*TASK MATERIAL*.
---*---

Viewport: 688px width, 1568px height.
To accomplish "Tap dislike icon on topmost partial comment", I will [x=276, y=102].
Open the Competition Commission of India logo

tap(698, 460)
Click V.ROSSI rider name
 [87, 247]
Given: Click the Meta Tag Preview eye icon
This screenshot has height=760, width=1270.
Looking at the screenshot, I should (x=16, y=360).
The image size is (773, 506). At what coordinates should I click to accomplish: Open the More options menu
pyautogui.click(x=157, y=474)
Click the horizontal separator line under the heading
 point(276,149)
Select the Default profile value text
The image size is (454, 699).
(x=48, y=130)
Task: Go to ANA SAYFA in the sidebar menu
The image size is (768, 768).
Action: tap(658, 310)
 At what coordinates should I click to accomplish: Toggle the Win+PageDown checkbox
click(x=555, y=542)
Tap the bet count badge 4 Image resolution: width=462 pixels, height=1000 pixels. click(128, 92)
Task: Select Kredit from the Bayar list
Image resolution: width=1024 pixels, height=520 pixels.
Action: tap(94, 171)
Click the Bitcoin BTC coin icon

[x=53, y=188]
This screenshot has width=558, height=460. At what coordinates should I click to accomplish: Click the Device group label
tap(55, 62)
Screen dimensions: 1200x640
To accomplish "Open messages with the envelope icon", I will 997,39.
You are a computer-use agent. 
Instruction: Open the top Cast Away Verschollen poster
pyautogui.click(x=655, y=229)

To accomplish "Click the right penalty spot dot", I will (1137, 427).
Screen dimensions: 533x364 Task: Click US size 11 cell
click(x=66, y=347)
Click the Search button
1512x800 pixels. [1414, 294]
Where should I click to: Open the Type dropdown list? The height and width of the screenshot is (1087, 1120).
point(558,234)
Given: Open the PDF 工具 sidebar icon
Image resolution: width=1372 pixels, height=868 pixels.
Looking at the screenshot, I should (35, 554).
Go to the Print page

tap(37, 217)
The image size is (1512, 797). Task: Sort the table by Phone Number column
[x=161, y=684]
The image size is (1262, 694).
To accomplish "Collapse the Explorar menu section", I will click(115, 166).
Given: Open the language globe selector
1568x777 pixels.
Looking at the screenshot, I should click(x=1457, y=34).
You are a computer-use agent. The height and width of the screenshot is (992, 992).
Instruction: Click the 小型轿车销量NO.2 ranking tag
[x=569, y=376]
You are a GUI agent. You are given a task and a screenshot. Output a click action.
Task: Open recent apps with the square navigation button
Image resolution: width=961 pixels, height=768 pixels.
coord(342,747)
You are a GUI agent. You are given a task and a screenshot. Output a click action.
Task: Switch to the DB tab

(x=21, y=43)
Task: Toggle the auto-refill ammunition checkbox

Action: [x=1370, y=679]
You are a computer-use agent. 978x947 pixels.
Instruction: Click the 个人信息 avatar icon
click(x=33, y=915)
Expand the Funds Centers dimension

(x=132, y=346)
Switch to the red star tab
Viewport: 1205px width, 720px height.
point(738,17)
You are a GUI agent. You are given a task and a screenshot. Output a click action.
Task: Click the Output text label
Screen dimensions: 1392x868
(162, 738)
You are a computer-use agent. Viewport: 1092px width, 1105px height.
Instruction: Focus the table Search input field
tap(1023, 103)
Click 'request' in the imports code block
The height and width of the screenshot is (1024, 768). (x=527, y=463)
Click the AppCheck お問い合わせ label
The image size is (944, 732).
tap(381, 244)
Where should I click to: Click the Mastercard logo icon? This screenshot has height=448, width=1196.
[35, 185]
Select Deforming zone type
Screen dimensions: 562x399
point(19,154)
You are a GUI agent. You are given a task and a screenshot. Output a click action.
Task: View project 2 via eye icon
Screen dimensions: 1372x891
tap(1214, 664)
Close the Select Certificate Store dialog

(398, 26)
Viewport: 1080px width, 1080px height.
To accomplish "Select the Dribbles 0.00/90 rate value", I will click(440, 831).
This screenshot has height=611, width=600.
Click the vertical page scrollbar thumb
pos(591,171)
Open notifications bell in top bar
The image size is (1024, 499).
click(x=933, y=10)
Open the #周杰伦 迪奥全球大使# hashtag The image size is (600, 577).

---*---

*TASK INSTRUCTIONS*. Bring together each line above where the string "sidebar" turns up.

*TASK RESPONSE*.
Task: Go to ANA SAYFA in the sidebar menu
Given: Open the PDF 工具 sidebar icon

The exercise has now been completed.